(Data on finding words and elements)
· · · ·

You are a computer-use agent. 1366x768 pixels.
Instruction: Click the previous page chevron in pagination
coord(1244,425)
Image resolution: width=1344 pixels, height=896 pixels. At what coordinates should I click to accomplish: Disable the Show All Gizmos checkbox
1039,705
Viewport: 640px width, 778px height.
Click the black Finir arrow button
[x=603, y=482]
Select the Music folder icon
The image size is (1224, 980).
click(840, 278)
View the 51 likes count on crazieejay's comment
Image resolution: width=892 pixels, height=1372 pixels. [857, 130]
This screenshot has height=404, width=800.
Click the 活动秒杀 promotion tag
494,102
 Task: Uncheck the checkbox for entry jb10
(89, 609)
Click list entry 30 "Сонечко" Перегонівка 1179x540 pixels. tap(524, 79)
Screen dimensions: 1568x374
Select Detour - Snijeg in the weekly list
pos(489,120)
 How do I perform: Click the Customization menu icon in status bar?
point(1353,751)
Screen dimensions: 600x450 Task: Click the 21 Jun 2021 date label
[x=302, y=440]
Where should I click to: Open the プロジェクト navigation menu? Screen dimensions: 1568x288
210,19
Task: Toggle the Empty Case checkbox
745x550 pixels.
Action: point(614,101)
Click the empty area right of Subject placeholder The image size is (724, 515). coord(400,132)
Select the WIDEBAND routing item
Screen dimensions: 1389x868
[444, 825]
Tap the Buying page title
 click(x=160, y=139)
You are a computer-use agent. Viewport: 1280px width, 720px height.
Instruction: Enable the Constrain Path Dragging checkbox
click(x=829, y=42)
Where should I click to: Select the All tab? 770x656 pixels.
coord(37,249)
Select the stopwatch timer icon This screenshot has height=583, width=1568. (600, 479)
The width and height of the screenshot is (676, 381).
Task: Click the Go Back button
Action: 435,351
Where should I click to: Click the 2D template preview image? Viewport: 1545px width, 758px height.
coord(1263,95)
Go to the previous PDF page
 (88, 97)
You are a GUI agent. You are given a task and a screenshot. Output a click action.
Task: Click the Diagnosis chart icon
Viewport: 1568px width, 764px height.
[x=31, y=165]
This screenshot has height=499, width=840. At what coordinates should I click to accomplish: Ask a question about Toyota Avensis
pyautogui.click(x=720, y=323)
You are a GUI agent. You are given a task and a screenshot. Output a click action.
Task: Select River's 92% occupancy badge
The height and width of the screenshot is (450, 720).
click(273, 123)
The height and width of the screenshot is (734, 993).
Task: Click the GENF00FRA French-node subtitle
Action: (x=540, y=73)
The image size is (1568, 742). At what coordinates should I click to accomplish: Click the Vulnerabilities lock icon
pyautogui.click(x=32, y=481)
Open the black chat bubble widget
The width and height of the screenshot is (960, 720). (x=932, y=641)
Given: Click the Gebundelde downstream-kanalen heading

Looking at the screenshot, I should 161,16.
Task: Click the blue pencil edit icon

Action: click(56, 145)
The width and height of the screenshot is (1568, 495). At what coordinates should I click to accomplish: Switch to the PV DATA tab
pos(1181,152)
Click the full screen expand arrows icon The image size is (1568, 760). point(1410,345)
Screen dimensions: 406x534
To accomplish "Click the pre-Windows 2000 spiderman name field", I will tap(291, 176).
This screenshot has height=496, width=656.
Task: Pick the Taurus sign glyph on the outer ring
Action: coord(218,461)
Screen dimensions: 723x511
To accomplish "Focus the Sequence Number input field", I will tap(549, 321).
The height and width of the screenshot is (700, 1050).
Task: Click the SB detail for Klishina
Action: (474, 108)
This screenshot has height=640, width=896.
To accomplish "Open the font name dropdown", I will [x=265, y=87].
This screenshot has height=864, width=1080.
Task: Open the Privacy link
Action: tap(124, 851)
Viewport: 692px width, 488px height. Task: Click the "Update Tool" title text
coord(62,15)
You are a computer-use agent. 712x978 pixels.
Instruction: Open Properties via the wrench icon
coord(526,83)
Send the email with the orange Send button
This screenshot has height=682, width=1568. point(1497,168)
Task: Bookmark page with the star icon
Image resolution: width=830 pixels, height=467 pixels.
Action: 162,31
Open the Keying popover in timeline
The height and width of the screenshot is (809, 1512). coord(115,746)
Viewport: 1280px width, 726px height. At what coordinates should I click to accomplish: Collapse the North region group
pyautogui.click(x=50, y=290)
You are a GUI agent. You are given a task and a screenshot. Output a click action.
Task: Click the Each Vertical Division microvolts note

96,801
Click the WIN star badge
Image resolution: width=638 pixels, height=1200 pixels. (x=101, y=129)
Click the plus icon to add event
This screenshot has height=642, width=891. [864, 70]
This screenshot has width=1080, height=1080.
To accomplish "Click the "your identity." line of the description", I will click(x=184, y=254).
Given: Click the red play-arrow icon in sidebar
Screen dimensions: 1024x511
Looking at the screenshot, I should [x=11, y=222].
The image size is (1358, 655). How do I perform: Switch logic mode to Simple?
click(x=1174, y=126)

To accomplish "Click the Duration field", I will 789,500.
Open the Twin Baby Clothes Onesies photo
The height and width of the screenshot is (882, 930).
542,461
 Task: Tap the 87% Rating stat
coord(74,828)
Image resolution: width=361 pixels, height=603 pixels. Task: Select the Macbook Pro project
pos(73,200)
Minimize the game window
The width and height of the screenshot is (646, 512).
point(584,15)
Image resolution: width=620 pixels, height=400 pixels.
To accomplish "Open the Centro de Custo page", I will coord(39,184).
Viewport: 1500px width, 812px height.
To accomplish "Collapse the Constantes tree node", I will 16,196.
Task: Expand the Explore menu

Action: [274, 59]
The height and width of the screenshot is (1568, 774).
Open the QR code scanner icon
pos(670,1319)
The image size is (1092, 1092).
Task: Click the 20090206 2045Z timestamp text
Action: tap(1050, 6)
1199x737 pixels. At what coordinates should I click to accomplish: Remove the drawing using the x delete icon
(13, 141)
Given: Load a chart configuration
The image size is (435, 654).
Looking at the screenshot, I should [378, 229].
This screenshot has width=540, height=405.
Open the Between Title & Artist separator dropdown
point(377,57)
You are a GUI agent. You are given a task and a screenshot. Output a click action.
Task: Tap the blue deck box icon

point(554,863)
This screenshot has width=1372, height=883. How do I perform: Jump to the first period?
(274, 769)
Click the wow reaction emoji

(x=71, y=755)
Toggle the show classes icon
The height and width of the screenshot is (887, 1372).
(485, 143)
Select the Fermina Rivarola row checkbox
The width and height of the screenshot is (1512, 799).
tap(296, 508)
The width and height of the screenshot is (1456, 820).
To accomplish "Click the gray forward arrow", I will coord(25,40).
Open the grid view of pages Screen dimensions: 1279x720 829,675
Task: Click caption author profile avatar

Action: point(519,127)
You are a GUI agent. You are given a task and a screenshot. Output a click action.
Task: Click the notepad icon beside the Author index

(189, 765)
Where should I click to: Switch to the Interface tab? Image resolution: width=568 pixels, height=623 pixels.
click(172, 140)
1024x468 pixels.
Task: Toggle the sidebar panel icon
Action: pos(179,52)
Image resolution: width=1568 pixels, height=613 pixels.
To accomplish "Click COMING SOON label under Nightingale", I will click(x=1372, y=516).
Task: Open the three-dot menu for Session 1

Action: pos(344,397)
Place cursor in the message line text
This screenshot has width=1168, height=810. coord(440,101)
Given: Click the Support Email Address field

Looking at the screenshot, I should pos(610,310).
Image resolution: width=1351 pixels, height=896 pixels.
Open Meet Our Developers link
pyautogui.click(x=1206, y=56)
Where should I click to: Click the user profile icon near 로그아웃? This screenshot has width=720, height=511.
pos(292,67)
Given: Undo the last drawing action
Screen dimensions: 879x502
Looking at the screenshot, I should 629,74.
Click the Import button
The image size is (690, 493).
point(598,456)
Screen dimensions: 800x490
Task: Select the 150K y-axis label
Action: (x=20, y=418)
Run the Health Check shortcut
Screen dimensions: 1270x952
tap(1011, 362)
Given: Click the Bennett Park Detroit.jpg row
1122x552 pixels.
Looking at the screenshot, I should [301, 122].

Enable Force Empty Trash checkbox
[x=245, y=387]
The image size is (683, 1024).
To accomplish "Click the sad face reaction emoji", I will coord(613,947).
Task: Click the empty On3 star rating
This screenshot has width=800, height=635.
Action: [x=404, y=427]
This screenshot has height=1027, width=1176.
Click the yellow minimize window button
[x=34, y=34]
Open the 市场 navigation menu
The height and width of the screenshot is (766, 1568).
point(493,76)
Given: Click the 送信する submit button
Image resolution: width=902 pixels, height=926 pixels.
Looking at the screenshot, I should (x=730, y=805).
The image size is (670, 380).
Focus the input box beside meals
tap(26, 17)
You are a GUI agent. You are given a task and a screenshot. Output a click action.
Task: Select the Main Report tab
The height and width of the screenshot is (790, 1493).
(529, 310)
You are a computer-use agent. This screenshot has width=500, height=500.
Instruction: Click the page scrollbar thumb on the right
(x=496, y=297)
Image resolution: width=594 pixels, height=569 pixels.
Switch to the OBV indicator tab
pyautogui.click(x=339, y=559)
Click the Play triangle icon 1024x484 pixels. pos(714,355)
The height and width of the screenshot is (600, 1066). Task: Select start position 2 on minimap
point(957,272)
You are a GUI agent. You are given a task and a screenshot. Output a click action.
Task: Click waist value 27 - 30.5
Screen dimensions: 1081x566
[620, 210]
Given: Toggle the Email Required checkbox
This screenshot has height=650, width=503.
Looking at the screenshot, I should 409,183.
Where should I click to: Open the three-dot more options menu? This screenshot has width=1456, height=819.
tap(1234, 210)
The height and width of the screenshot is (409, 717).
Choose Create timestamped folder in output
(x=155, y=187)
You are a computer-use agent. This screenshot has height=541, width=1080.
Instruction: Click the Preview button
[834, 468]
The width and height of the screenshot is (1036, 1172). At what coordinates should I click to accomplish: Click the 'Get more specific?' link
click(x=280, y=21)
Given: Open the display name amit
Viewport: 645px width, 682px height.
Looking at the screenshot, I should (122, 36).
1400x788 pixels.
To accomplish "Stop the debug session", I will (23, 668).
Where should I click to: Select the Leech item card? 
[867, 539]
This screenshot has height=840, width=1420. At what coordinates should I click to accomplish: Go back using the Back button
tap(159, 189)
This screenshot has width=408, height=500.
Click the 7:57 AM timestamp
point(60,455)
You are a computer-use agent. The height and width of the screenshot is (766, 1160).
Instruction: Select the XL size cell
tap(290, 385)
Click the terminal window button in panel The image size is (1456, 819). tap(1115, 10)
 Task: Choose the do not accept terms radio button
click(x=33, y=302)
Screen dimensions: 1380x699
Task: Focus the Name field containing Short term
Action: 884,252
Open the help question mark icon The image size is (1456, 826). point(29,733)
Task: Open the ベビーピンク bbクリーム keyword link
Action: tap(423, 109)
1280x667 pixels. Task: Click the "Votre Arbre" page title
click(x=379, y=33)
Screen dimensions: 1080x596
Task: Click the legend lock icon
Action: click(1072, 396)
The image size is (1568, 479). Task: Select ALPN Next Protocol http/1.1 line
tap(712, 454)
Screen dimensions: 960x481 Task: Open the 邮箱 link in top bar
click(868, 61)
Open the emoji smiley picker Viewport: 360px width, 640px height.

· · · ·

PROBLEM DETAILS » Arrange everything from the start of the data down to the line containing "click(840, 278)" as a two-column CSV with the headers task and location, giving each task its own row. Enclose every value in quotation marks as a single field, and replace any line breaks within a value with spaces.

WORKED ANSWER »
task,location
"You are a computer-use agent. 1366x768 pixels. Instruction: Click the previous page chevron in pagination","coord(1244,425)"
"Image resolution: width=1344 pixels, height=896 pixels. At what coordinates should I click to accomplish: Disable the Show All Gizmos checkbox","1039,705"
"Viewport: 640px width, 778px height. Click the black Finir arrow button","[x=603, y=482]"
"Select the Music folder icon The image size is (1224, 980).","click(840, 278)"